Ben noticed all this as well. He really didn't like the barn, not since the experience he'd had last winter when he had come out to milk. ('Morning at the Barn') But Jack and the rest of the family knew nothing about that and he wasn't about to tell them now.
"Mr. Johnson?" Jack called as they entered the front of the barn."Mr. Johnson, can you hear us?"
They moved from the glaring light of the midafternoon sun into the dim, cool gloom of the hallway. You could smell the musky fragrance of the hay that lay on the hard clay floor, mixed with cow manure that, by spring, would yeild some great fertilizer for the garden and the flower beds.
They continued into down the hall, looking into each stall they passed, beginning to be concerned.

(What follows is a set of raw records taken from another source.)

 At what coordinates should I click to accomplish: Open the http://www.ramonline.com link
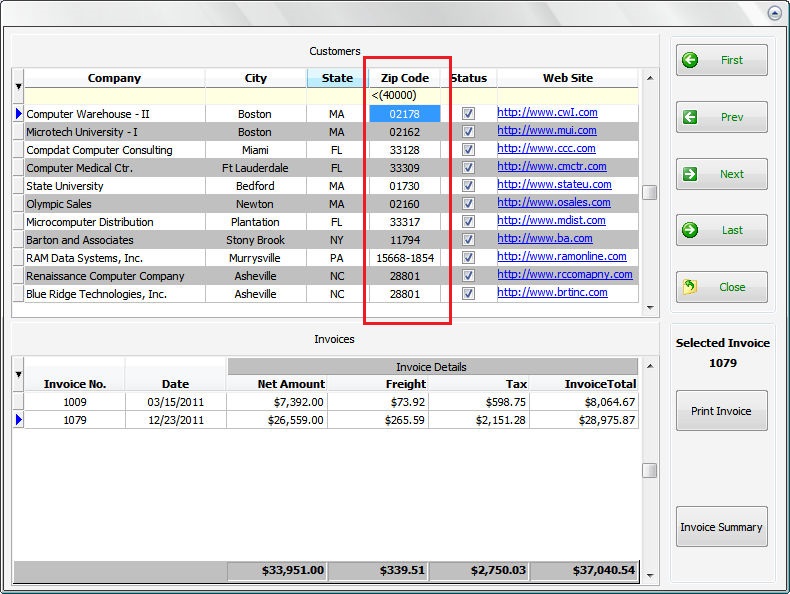(561, 257)
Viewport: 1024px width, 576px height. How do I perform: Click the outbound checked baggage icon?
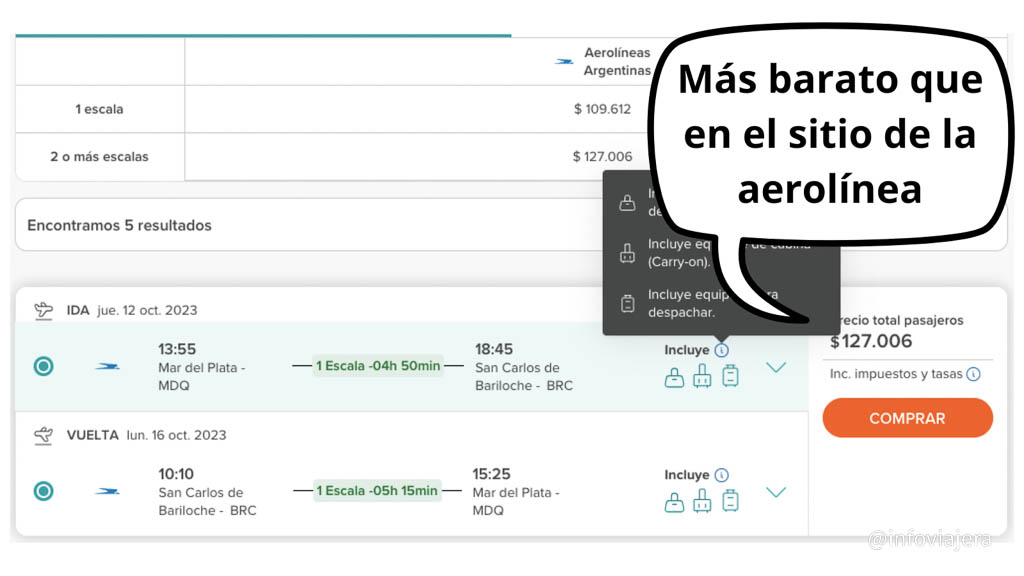tap(730, 376)
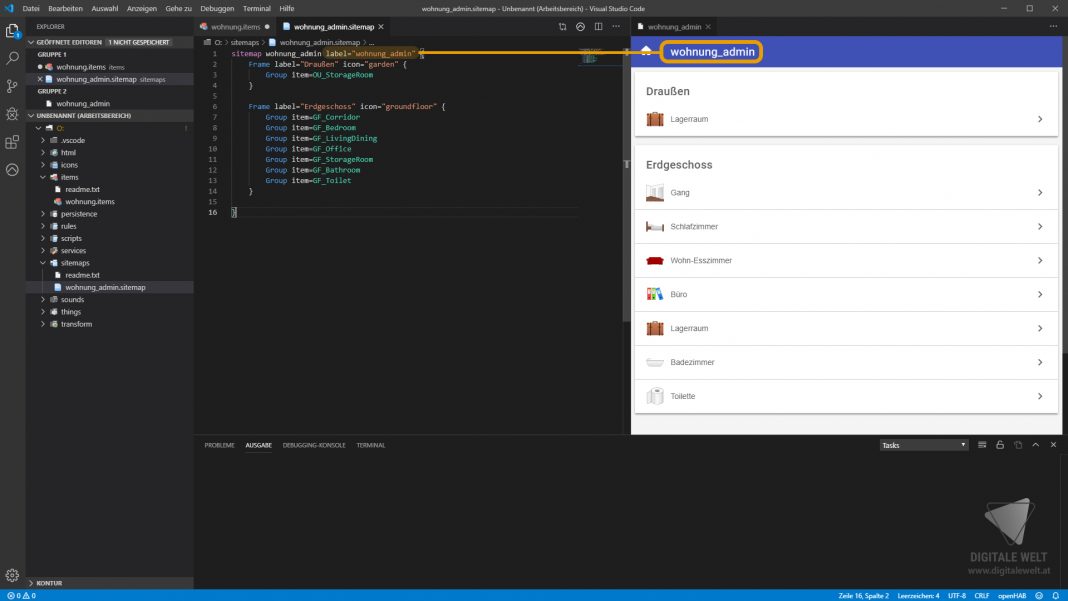Open the Debug view in activity bar

[12, 115]
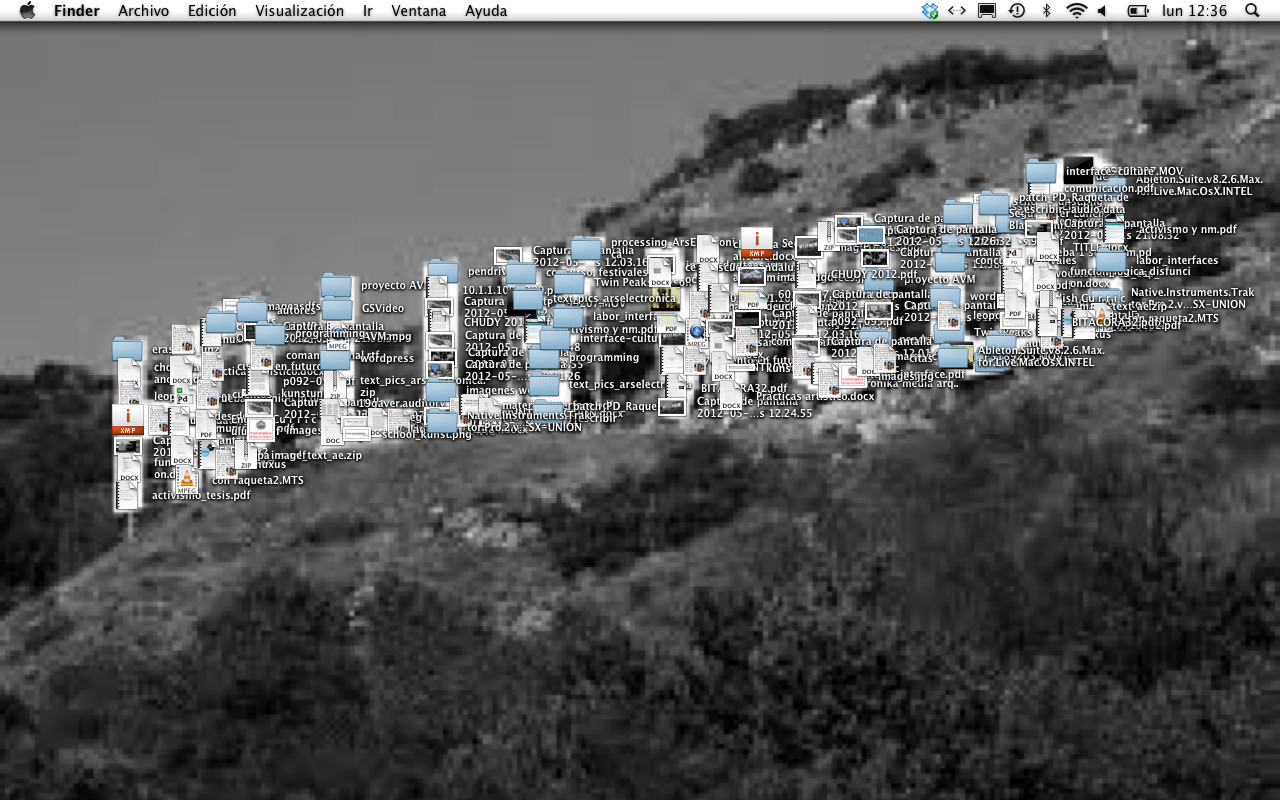
Task: Select the labor_interfaces folder
Action: (1110, 261)
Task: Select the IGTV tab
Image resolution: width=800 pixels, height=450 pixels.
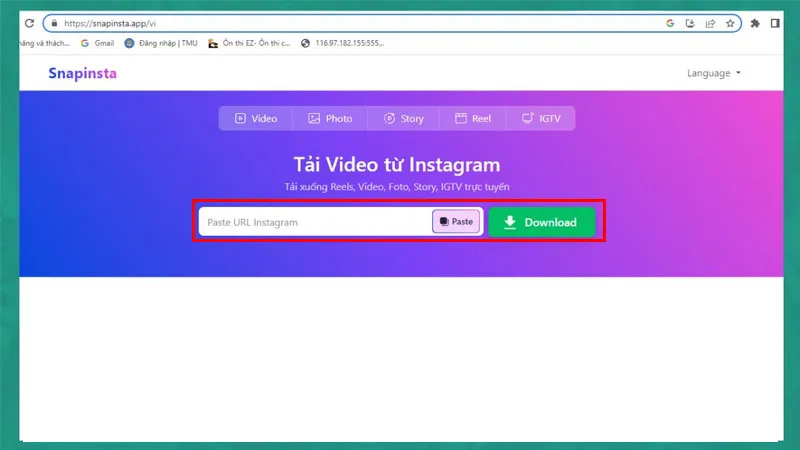Action: tap(541, 118)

After all, Mr. Johnson wasn't young and people did die from heart attacks and such.
They opened the tack room and Ben searched it. This was his favorite area, since it held all the hanes and harnesses used with the mule. Traces were hung on the wall along with girths and headstalls. The collars had their own section since they needed to be cleaned and oiled more often than the rest. The smell of leather permeated every inch of the room.
He looked under and behind everything in the room, but no old man.
"Jack, you see anything?"
"Nope, nothing. But I know I saw him come in here. And there wasn't anywhere for him to go without someone seeing him."
"Think maybe we should check the loft?" Ben asked.
"Might as well, though I doubt he would go up there. No reason to."
They scrambled up the ladder to the loft where they stored the winter's supply of hay. When the cold hit, the grass would die and the cows and mule had to have something to eat.
The two young men searched high and low. They left no bale of hay unturned, so to speak. But could find no sign that the old man had been there.
"Well," Jack said, "he ain't in the barn. Danged if I know where he went, but he's not here."
Last but not least, they went to the rear entrance to see if, maybe, he had fallen or something before he actually got into the barn. Here they found footprints in the soft manure leading in, but none going out!
They got back to the house just as Ma and the girls were setting supper on the table and advised them of their unsuccessful search. No one had any answers and, after much discussion around the table, the subject was dropped for talk of chores that must be done prior to winter coming on. The mystery was put aside. Untill the next day, when word came of the passing of Mr. Johnson. Seems he had died in his sleep the night before. Strange thing was, there was dried cow manure on his boots. That was strange, since it seems that he had been bedridden for nearly a week according to his niece who had come to stay for a few days. And she had cleaned his boots two days before.